▶ **RECORDS TO USE**:
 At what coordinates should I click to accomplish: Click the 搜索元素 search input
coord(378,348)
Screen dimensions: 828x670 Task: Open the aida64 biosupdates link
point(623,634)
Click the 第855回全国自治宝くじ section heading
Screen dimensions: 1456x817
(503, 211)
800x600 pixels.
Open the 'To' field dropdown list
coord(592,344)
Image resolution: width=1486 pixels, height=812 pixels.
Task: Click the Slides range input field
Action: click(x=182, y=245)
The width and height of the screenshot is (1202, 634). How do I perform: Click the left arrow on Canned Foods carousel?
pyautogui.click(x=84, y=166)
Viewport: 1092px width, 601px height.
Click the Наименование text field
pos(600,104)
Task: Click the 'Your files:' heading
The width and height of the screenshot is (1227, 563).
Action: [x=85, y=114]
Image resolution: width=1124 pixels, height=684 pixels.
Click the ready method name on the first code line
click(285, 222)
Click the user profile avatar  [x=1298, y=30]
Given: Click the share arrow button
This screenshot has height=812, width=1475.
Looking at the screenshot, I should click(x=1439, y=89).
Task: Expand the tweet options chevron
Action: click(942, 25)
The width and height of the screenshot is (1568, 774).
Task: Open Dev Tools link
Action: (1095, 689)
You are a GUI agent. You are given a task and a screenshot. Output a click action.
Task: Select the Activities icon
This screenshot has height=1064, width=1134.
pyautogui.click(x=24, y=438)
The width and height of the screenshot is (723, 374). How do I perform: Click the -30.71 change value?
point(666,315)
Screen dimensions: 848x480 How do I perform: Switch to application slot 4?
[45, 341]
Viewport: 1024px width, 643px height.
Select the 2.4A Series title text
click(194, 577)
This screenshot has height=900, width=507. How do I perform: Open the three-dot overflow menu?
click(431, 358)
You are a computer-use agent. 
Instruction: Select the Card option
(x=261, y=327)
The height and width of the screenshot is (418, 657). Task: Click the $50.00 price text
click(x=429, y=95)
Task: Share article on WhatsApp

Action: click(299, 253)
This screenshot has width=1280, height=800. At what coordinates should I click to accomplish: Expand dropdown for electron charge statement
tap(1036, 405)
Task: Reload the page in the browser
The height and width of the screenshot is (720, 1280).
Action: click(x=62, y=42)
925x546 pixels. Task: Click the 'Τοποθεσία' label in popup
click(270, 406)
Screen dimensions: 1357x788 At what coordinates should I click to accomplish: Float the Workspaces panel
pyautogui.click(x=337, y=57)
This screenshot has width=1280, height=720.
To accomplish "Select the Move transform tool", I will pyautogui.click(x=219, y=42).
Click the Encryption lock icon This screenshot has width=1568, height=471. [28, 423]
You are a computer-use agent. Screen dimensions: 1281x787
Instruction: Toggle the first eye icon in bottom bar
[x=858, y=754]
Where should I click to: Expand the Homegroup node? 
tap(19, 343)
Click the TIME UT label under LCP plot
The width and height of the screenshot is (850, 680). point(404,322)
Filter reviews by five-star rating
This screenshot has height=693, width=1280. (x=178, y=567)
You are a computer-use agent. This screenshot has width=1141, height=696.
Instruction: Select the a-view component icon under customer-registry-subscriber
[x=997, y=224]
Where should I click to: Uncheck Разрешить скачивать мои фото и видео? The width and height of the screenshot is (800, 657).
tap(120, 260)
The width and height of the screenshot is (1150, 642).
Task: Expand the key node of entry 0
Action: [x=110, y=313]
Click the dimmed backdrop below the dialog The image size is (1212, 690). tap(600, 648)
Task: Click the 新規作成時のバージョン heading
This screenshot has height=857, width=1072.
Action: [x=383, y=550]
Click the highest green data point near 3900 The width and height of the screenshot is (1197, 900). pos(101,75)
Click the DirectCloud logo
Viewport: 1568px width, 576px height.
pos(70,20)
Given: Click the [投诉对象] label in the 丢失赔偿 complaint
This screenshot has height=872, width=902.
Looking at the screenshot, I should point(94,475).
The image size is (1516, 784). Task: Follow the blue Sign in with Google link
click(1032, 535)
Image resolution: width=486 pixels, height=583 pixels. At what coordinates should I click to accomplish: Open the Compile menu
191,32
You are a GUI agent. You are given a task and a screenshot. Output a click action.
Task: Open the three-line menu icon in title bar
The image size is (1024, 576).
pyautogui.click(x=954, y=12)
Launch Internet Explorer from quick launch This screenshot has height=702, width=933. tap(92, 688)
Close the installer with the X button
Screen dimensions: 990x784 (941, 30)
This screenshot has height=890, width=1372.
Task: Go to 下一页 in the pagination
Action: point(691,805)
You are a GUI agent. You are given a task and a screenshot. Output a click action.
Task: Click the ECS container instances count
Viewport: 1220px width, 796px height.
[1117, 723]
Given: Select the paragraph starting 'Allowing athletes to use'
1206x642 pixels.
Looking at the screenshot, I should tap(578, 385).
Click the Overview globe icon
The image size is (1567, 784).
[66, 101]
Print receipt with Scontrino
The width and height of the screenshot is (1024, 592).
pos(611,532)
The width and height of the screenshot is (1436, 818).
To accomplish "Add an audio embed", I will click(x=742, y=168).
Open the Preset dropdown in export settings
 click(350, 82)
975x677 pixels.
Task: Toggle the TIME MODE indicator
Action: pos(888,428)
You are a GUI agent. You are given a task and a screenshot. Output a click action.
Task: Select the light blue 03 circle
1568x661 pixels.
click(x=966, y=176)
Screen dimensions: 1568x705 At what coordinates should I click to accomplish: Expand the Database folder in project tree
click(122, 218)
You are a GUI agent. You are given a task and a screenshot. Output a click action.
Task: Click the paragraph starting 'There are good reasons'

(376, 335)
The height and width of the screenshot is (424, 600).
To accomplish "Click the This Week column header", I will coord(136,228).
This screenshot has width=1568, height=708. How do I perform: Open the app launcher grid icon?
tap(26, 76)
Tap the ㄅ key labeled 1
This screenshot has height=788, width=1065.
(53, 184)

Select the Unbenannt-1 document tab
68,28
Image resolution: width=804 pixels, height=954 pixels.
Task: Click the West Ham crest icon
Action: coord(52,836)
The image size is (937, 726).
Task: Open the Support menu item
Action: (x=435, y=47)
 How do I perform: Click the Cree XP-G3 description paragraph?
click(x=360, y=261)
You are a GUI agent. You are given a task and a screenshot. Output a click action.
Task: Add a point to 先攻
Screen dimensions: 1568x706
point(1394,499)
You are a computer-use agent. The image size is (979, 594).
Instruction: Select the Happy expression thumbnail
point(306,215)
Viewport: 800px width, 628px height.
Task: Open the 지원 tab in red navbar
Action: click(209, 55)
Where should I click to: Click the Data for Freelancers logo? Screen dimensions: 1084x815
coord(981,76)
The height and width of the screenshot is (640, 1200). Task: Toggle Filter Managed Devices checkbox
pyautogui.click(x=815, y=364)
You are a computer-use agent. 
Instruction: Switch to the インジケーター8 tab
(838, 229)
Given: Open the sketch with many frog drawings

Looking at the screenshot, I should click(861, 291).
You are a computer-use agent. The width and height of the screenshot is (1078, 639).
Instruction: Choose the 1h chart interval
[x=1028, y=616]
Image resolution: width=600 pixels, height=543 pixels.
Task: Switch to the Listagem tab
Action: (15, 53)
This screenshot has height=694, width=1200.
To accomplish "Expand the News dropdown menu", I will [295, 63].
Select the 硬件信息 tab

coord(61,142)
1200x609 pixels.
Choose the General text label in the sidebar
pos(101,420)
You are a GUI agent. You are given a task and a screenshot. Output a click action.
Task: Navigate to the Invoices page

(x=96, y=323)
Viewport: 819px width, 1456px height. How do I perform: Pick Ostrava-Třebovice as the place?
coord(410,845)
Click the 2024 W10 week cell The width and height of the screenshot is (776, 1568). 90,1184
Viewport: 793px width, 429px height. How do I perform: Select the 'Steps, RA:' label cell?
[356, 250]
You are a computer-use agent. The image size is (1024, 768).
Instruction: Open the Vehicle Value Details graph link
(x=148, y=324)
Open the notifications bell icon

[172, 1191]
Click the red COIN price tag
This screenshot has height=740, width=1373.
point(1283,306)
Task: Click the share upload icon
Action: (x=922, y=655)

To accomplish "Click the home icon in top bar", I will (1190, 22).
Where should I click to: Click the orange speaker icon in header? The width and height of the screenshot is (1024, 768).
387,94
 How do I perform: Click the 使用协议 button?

▶ **REQUIRED ACTION**: The lines from the top of the data above down to the line containing "Task: Click the 'Your files:' heading" are to be copied exactly; no other line should appear.

▶ **RESPONSE FOR THIS EXERCISE**:
 At what coordinates should I click to accomplish: Click the 搜索元素 search input
coord(378,348)
Screen dimensions: 828x670 Task: Open the aida64 biosupdates link
point(623,634)
Click the 第855回全国自治宝くじ section heading
Screen dimensions: 1456x817
(503, 211)
800x600 pixels.
Open the 'To' field dropdown list
coord(592,344)
Image resolution: width=1486 pixels, height=812 pixels.
Task: Click the Slides range input field
Action: click(x=182, y=245)
The width and height of the screenshot is (1202, 634). How do I perform: Click the left arrow on Canned Foods carousel?
pyautogui.click(x=84, y=166)
Viewport: 1092px width, 601px height.
Click the Наименование text field
pos(600,104)
Task: Click the 'Your files:' heading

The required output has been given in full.